This notebook will calculate new crashes based only on existing crashes, so it is consistent with whatever type/source of existing crash data the tool uses, and is not dependent on the current implementation of the crashes model

This is the equation being implemented:
$NC_{cmojk}=EC_{cmoj} * (1 + \sum_{i}\sum_{F}E_{ik} * \frac{Ni}{L} * I_{F})^{p}*CRF_{mojk}$

In [None]:
import numpy as np
import pandas as pd

In [None]:
existing_crashes = pd.read_csv('output_2023_09_05/reports/safety-4-combined-b-crashes-all.csv')
infrastructure = pd.read_csv('output_2023_09_05/reports/overall-4-infrastructure-safety.csv')
infrastructure_volume_changes = pd.read_csv('output_2023_09_05/lookups/per_element_travel_adjustments.csv')

In [None]:
## Pull out the required variables: element, crashes volume increase per element, element share, improvement type, CRF
CRFmojk = existing_crashes["CRFmojk"]
element = infrastructure["Infrastructure type"]
element = "conventional-bike-lane"
share = infrastructure["Project share"]
## Fix later

In [None]:
## testing
volume_change = infrastructure_volume_changes[infrastructure_volume_changes["element"] == element]
volume_change.reset_index().at[0,"mean adjustment (%)"]

In [None]:
## Define the function
## have to iterate through all infrastructure for the one project ID
def new_NC(Project_ID, Estimate, EC, CRF):
    project_elements = infrastructure[infrastructure["Project ID"] == Project_ID]
    volume_change_factor = 1
    for index, element in project_elements.iterrows():
        element_name = element["Infrastructure type"]
        share = element["Project share"]
        improvement_type = element["Improvement type"]
        if improvement_type == "retrofit":
            improvement_factor = 0.1
        else:
            improvement_factor = 1
        sel_volume_change = infrastructure_volume_changes[infrastructure_volume_changes["element"] == element_name]
        if len(sel_volume_change) == 0:
            volume_change = 0
        else:
            volume_change = (sel_volume_change.reset_index().at[0, Estimate + " adjustment (%)"])/100
        volume_change_factor += volume_change * share * improvement_factor
    ## volume change factor raised to "safety in numbers" power
    volume_change_factor = (volume_change_factor)**0.5
    NC = EC * volume_change_factor * CRF
    return NC
## I know this is not going to work because pandas iterates over columns, not rows, but just sketching out an idea
## Terrible and messy code
## Fix later - this is not the final implementation for the tool anyway, just testing to see if the equation improves the results

In [None]:
def apply_new_NC(element,EC_type):
    ## request the EC_type (eg what was used in the tool) to be added as a column to this table
    ## then use whatever the tool used for the NC_new column
    Project_ID = element["Project ID"]
    EC = element["ECmoj" + EC_type]
    Estimate = element["K estimate"]
    CRF = element["CRFmojk"]
    NC = new_NC(Project_ID,Estimate,EC,CRF)
    return(NC)

In [None]:
for index, row in existing_crashes.iterrows():
    existing_crashes.at[index,"NC_user"] = apply_new_NC(row," with user input")
    existing_crashes.at[index,"NC_model"] = apply_new_NC(row," model")

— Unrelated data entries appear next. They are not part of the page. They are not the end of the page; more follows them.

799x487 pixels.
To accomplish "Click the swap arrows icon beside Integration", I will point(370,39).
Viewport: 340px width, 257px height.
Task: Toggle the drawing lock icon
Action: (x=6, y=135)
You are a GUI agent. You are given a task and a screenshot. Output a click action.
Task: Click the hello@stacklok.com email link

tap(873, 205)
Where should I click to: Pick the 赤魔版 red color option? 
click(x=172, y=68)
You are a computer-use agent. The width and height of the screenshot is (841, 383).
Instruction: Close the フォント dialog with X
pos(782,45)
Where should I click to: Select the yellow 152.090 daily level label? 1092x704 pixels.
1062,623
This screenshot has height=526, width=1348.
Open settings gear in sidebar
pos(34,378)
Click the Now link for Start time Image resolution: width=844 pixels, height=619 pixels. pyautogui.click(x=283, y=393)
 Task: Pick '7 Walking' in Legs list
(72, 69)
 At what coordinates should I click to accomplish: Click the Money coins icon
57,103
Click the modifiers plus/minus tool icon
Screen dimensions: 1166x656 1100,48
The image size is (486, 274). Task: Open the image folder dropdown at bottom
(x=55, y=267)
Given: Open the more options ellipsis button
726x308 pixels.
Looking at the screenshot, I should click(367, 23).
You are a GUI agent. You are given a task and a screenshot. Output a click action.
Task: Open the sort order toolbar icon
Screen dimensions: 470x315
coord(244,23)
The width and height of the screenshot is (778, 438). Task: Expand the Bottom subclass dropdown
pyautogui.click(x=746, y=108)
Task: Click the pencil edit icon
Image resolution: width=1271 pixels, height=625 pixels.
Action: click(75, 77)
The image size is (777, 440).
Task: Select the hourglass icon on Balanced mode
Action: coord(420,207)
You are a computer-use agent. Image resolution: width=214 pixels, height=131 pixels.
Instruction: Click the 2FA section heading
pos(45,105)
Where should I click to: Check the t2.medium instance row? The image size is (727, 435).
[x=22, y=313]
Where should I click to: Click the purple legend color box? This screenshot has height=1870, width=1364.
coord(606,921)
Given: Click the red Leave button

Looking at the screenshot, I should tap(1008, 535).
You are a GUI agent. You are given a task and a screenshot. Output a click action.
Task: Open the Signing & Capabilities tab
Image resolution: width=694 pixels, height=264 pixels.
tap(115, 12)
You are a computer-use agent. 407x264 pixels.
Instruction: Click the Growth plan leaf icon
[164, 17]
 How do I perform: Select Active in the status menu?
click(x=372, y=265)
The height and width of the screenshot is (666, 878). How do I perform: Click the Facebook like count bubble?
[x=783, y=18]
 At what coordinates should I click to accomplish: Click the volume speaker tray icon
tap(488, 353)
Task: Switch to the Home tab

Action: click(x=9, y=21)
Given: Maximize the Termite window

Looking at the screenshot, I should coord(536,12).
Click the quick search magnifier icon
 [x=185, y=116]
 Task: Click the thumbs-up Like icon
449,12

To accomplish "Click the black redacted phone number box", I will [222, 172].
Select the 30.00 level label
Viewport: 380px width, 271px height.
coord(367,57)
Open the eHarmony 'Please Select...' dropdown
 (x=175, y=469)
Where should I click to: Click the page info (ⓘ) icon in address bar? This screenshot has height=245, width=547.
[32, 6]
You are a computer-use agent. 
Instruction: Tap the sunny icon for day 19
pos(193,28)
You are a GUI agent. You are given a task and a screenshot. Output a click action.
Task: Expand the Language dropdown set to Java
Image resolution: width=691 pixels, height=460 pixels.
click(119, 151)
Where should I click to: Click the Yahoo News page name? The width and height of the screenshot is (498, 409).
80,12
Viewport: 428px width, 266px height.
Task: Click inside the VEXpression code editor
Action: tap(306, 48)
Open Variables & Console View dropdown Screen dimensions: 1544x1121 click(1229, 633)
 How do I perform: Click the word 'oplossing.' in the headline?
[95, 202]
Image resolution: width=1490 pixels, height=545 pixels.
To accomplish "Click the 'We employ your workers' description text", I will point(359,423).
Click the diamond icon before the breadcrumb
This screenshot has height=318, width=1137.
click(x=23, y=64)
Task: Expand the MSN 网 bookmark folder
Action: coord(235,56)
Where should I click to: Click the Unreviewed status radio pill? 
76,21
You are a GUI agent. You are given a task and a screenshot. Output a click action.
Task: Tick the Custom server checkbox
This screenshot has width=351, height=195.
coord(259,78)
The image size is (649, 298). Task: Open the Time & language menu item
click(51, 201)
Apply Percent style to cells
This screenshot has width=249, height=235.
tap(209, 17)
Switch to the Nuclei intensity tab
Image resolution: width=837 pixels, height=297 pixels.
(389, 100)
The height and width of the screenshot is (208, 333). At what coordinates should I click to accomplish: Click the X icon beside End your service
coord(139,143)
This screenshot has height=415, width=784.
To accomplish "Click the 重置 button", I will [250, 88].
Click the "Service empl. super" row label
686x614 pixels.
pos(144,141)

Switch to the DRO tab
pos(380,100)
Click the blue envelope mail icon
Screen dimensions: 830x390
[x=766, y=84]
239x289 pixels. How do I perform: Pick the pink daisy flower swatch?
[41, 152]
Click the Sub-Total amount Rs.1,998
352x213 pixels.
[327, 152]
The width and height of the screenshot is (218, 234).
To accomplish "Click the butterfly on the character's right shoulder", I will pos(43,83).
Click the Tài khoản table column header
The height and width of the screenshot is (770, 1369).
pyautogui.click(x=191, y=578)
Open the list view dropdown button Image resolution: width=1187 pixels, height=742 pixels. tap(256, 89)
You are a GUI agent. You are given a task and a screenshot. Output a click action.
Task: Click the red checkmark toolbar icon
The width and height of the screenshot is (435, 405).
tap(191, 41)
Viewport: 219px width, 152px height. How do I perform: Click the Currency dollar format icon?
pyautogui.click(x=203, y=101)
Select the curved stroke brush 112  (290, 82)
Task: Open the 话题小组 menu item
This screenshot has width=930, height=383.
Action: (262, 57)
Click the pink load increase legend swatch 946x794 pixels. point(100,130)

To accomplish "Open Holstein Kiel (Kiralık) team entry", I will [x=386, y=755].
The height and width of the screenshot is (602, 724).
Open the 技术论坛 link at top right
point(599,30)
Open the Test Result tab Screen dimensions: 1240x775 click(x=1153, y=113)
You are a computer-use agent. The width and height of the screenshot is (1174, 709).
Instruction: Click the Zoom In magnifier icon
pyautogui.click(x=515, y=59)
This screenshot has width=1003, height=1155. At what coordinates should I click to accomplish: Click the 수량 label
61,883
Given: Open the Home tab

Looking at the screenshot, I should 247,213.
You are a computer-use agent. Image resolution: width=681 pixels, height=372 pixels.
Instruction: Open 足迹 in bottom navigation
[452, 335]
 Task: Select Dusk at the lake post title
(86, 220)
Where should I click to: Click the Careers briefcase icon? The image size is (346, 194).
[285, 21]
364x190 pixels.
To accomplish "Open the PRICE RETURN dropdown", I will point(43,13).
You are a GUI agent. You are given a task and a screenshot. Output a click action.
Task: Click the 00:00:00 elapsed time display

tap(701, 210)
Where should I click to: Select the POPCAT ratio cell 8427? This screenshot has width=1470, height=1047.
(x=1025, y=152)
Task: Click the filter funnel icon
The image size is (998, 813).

### Calculate Crash Change

In [None]:
## Calculate crash change: NC - EC for both model and user input (later add "whatever the tool used" version)
existing_crashes["Change_user"] = existing_crashes["NC_user"] - existing_crashes["ECmoj with user input"]
existing_crashes["Change_model"] = existing_crashes["NC_model"] - existing_crashes["ECmoj model"]

In [None]:
total_crash_change = pd.read_csv('output_2023_09_05/reports/safety-4-combined-c-crashes-volume.csv')

In [None]:
## Sum crashes by location type - maintain split by project, mode, outcome, estimate
change_model_mok = existing_crashes.groupby(["Project ID","M Mode","O Outcome","K estimate"])["Change_model"].sum()
change_user_mok = existing_crashes.groupby(["Project ID","M Mode","O Outcome","K estimate"])["Change_user"].sum()
change_user_mok.loc[("644adafaab814ec4fdd30fab","bicycling","crash","lower")]

In [None]:
## Try to add Crash_change_model and Crash_change_user to the total_crash_change table
for index, row in total_crash_change.iterrows():
    ## The set of characteristics for this project, mode, outcome, estimate
    row_chars = (row["Project ID"],row["M Mode"],row["O Outcome"],row["K Estimate"])
    ## The corresponding model and user crash changes (summed by location type in the previous cell)
    total_crash_change.at[index,"model_crash_change"] = change_model_mok.loc[row_chars]
    total_crash_change.at[index,"user_crash_change"] = change_user_mok.loc[row_chars]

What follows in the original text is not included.